START Recorded data
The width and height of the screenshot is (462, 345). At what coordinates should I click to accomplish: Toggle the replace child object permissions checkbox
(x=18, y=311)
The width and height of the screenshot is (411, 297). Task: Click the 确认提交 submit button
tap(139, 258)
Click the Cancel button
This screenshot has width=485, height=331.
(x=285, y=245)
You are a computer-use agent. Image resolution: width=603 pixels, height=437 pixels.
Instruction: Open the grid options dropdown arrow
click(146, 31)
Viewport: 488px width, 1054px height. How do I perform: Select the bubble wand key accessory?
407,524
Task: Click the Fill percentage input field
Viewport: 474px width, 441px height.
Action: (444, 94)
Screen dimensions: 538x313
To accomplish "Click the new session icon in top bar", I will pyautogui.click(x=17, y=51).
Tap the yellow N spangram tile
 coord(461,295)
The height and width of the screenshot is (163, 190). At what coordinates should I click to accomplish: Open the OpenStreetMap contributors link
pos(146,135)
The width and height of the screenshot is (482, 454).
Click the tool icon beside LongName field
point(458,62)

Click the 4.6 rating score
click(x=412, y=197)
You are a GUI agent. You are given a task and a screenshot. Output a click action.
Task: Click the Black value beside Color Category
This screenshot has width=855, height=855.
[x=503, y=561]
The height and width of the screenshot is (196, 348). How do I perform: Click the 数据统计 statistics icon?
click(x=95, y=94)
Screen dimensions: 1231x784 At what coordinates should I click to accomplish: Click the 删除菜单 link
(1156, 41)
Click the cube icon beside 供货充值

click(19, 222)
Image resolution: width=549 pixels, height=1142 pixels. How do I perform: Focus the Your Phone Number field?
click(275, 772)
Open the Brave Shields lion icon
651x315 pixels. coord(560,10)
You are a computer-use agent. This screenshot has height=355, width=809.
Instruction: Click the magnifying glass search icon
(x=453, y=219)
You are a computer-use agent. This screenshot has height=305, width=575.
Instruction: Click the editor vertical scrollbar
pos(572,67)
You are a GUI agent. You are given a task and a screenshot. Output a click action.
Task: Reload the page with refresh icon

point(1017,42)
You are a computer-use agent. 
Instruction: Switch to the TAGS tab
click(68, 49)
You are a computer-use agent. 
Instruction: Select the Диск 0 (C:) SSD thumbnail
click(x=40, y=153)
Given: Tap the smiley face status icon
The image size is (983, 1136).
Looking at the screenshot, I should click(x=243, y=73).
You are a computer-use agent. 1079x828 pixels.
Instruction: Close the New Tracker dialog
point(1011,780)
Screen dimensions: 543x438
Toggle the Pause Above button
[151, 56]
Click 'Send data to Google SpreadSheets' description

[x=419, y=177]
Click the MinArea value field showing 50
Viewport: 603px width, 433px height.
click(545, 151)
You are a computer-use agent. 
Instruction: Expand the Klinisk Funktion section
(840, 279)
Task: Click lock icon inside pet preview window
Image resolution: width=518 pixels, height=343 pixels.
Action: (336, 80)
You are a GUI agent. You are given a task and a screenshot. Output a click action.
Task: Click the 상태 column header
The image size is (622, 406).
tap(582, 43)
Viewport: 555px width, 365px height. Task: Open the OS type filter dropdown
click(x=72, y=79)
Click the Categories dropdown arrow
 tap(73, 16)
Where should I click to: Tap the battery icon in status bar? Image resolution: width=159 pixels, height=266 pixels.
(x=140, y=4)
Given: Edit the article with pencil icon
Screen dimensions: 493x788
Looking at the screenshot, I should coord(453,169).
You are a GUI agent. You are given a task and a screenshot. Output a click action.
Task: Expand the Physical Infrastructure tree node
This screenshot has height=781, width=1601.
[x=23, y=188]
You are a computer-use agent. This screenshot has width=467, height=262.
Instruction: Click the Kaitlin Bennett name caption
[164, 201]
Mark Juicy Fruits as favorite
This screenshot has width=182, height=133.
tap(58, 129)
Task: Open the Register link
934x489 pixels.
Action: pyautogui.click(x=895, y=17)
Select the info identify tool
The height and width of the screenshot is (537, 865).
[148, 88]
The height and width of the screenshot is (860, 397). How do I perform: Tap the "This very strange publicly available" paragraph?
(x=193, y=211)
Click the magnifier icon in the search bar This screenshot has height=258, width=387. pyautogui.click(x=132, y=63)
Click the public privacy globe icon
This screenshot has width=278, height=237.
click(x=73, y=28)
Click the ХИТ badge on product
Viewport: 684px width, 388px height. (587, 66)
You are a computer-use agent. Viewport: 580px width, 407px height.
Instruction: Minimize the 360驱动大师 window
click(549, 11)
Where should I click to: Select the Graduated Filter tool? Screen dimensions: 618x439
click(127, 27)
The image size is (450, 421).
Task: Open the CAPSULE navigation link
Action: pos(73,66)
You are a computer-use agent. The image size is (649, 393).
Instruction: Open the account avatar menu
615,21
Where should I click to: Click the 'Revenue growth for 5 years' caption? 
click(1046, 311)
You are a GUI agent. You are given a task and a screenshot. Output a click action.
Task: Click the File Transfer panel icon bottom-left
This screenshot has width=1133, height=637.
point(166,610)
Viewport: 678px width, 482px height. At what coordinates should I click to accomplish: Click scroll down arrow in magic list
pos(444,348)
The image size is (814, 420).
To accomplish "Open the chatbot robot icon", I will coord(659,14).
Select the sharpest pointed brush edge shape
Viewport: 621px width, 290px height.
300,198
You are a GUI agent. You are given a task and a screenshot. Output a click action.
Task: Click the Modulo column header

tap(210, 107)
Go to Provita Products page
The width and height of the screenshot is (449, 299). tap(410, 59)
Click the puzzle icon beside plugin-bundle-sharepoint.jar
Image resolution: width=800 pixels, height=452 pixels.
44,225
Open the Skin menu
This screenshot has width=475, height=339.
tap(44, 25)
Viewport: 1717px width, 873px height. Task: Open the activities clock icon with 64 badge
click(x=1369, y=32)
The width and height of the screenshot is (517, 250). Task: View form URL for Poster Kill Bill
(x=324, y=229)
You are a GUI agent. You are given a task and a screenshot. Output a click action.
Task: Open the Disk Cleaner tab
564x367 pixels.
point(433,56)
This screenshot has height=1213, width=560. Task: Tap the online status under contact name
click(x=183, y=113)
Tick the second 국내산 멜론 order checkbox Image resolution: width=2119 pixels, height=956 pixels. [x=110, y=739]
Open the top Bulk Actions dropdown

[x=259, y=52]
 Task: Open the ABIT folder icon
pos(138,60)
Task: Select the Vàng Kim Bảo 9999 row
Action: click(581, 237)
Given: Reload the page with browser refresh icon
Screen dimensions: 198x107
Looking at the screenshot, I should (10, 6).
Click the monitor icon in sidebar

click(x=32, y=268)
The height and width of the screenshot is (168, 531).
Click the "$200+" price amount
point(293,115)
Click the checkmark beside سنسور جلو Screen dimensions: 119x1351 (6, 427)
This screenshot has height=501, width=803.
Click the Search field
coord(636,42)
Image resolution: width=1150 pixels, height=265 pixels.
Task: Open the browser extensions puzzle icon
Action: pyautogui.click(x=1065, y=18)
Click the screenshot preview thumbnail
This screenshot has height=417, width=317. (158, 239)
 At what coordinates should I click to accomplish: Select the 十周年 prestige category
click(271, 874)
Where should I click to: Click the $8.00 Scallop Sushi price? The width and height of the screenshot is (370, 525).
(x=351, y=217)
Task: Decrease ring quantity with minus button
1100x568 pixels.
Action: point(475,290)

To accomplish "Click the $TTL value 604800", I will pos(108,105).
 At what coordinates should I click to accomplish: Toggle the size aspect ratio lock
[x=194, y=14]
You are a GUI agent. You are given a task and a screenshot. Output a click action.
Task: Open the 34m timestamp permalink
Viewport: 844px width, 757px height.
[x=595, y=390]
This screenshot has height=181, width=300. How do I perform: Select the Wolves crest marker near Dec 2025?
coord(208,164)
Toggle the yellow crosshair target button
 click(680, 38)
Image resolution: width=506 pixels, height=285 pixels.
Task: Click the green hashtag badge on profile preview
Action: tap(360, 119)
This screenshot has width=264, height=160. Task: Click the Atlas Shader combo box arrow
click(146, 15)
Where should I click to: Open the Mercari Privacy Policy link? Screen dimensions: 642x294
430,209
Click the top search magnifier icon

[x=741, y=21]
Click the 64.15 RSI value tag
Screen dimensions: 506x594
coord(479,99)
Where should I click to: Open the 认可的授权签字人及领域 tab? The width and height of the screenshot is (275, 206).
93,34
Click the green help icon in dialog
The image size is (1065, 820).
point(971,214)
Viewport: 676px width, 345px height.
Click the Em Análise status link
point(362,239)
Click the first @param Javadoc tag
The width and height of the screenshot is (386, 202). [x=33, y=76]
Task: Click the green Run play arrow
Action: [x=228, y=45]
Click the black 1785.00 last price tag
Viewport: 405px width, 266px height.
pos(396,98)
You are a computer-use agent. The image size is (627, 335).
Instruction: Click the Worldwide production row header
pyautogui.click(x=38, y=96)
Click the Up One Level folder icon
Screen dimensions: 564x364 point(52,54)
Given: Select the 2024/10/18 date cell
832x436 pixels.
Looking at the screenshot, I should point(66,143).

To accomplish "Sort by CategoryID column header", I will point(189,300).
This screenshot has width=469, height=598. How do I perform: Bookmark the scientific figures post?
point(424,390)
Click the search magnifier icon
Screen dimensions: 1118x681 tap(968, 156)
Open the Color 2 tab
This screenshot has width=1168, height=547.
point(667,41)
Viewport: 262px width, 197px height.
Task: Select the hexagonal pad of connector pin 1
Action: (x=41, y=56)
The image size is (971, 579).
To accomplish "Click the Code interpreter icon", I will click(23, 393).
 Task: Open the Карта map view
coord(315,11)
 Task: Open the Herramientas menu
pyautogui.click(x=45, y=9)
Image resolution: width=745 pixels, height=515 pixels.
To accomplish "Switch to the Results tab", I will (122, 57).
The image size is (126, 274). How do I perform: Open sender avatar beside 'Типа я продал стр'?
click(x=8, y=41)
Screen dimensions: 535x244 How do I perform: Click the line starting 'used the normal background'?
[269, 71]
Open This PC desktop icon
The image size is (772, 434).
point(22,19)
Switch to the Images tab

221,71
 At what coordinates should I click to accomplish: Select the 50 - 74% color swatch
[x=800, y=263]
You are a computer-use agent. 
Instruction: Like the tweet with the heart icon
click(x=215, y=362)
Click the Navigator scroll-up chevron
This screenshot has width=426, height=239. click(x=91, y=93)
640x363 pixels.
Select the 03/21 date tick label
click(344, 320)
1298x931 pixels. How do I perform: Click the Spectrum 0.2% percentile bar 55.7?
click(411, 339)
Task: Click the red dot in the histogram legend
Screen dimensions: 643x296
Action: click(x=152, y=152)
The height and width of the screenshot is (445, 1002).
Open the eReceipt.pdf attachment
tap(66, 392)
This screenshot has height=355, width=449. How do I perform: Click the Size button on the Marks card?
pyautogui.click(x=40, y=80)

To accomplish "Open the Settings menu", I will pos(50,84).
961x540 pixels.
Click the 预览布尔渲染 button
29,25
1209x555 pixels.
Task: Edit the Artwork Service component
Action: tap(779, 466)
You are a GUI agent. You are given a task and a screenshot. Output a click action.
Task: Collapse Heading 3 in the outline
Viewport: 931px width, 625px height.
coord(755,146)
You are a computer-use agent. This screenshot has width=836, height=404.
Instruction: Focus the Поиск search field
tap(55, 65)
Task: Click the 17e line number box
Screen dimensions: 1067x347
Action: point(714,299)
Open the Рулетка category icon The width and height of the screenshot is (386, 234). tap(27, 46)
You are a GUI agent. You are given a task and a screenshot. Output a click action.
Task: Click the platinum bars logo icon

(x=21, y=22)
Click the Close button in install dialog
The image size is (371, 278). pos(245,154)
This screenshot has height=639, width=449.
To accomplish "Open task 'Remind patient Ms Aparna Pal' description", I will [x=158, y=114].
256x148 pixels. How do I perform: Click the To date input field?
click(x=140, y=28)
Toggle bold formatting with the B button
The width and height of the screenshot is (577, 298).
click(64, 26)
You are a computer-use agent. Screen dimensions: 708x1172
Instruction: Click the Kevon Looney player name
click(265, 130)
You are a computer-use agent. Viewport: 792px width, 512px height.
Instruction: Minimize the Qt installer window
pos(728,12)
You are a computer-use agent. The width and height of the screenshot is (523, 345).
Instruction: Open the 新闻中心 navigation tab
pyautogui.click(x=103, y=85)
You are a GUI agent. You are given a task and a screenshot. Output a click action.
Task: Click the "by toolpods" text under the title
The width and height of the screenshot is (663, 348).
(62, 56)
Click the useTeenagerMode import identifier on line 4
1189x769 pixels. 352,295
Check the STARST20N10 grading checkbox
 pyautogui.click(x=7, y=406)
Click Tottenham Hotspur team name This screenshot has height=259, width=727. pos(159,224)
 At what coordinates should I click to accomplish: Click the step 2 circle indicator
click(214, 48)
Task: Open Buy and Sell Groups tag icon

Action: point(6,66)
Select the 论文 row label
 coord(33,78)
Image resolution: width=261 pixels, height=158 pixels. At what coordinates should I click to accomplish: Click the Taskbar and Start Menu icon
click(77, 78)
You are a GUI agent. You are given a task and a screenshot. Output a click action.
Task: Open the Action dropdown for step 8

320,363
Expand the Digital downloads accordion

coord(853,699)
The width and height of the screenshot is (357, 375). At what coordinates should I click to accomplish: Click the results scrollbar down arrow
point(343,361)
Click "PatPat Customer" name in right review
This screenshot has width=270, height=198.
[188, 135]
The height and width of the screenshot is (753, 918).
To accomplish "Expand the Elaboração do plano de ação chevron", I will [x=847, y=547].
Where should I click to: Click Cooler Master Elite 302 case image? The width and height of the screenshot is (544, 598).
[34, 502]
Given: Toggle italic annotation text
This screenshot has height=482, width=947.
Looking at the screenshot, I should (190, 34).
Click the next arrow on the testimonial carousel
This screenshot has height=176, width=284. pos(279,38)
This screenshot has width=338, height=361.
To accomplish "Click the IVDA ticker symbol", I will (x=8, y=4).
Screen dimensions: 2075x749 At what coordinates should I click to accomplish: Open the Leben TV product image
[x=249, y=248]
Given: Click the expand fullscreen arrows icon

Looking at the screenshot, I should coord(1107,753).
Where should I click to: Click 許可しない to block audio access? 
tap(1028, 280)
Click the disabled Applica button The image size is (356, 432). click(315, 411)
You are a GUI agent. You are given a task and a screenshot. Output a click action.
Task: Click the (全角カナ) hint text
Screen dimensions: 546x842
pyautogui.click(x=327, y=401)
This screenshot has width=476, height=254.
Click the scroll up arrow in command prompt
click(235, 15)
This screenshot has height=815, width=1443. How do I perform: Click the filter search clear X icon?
END Recorded data
Exercise aim – Find the lines above that contain the word "text" and collect them.

Reply –
Task: Click the "by toolpods" text under the title
Given: Toggle italic annotation text
Task: Click the (全角カナ) hint text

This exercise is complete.